The downing of flight MH17 has been one of the most lied-about events in recent years, and the disinformation campaign surrounding the tragedy shows no sign of abating.
Revelations that a Russian missile shot down the passenger airplane over eastern Ukraine in July 2014, killing all 298 people on board, have triggered a flurry of fresh disinformation stories from Moscow.
The charge of Russian involvement was made on May 24 by the Joint Investigative Team (JIT), the Dutch-led international group of investigators tasked with probing the crash.
Russian officials and pro-Kremlin media outlets have sought to discredit the JIT’s latest findings, including by claiming that the United States never presented a single incriminating satellite image as pledged in the aftermath of the tragedy.
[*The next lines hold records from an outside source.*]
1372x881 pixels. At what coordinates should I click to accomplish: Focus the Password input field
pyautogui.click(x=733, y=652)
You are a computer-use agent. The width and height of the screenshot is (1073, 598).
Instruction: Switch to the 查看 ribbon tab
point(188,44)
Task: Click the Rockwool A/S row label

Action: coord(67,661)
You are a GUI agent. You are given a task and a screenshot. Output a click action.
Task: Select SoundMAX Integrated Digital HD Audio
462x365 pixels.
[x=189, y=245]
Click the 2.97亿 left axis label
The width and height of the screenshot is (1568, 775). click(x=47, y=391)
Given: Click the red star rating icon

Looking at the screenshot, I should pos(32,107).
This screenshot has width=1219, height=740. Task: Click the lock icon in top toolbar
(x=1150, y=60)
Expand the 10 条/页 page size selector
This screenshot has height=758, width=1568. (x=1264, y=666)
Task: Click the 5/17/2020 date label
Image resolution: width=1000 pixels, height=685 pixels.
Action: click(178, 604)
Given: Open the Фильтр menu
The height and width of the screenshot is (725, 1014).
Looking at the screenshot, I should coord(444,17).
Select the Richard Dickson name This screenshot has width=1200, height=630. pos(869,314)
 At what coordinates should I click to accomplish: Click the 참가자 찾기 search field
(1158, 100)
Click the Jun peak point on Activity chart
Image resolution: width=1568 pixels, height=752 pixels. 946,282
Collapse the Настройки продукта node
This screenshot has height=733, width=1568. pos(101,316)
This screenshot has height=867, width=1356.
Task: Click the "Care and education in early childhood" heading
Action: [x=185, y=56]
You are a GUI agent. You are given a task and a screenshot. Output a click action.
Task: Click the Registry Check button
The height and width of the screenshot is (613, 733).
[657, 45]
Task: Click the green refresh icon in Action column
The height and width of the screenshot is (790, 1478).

Russian foreign ministry spokesperson Maria Zakharova blamed Washington for providing zero “satellite images, the presence of which was announced immediately after the catastrophe.”
Zakharova, however, would be hard pressed to back up her claim considering that some of the satellite images released by the United States on 22 July 2014 — just five days after the plane’s downing — were widely published and scrutinised in the media.
U.S. officials say the images and other sensitive intelligence, most of which remain classified, show that Russia trained and equipped the pro-Russian separatists in eastern Ukraine responsible for the attack on flight MH17.
One publicly available image shows what U.S. officials identified as a Russian military installation near the southern city of Rostov, close to the border with Ukraine, which served as a support base for separatists in eastern Ukraine. The installation is seen to grow dramatically between 19 June and 21 July 2014.
JIT head Fred Westerbeke has confirmed that his team received satellite images provided by the United States after the crash.
To deflect the blame for the tragedy, Russia has released its own “evidence” allegedly proving that the plane was in fact shot down by Ukraine.
The images, presented by the Russian defence ministry at a press conference four days after the Boeing went down, were later proven to having been falsified using Photoshop software.